Ada bagian lain yang mungkin orang juga
ingin katakan sosialisme sudah tidak relevan. Buktinya ada partai buruh
misalnya di Inggris dan Australia yang tidak ubahnya juga dengan partai-partai
yang lain. Padahal menurut sejarahnya atau paling tidak dalam terminologi
tertentu, hal itu dikategorikan sebagai gerakan kiri atau khususnya menjadi
bagian dari gerakan sosialis. Bagaimana mempertanggungjawabkan hal tersebut?
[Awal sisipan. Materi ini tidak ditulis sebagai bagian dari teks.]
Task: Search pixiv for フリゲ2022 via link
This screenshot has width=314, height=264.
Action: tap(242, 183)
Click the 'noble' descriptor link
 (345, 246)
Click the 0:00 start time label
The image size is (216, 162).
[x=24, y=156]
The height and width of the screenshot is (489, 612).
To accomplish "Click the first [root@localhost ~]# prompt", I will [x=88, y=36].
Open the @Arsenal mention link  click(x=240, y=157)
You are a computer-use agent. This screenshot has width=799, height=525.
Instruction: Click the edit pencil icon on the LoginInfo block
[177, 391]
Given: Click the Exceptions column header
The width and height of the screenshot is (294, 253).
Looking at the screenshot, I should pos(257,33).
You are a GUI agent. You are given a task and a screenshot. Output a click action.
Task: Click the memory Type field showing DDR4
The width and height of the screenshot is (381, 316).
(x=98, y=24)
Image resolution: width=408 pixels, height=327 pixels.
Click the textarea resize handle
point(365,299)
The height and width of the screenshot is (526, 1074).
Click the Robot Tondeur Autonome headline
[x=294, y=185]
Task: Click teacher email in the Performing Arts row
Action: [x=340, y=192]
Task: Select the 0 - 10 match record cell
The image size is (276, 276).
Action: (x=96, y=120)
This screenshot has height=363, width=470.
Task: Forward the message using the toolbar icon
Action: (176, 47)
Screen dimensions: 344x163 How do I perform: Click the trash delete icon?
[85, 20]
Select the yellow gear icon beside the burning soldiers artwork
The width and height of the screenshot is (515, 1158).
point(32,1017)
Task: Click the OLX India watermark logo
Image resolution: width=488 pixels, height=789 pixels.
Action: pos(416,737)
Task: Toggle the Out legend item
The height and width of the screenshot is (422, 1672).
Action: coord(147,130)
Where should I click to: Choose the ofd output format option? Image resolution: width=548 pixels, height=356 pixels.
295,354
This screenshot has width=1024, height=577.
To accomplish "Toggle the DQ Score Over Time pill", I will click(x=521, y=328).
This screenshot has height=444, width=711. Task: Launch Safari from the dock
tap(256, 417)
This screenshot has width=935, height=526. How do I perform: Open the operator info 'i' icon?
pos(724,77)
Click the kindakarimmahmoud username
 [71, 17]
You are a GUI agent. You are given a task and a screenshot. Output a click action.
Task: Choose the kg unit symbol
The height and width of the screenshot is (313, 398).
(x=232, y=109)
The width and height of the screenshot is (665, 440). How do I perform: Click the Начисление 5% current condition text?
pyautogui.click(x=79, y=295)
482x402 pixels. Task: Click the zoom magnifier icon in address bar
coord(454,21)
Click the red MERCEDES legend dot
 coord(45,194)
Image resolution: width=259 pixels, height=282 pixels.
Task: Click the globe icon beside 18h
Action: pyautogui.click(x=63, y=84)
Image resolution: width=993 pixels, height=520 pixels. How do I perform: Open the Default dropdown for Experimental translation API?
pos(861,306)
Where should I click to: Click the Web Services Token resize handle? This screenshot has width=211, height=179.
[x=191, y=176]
Persoalan mempertanggungjawabkan
merupakan hal sulit, kalau saya harus mempertanggungjawabkan. Yang menjadi
masalah perkembangan masyarakat memang bergerak ke arah lain dari yang banyak
diramalkan orang. Salah satu contoh bisa kita lihat dari formasi kelas. Di
Inggris atau negara-negara Eropa, kelas buruh tradisional yang disebut blue collar worker jumlahnya menjadi sangat sedikit. Ada penelitian yang menyebutkan jumlah
golongan buruh semacam ini tinggal 16% dari seluruh buruh di Inggris. Artinya
bahwa buruh dengan sifat-sifat yang lain seperti white collar job yang sebetulnya mereka buruh tapi merasa bukan buruh menjadi banyak yang
tuntutannya. Berbeda dengan kaum buruh tradisional yang memang bekerja keras
dengan tangannya. Mereka ini merupakan kelas yang 100% dikurangi 16% dari buruh
tradisional menjadi tidak tertarik pada slogan-slogan kelas buruh yang 16%.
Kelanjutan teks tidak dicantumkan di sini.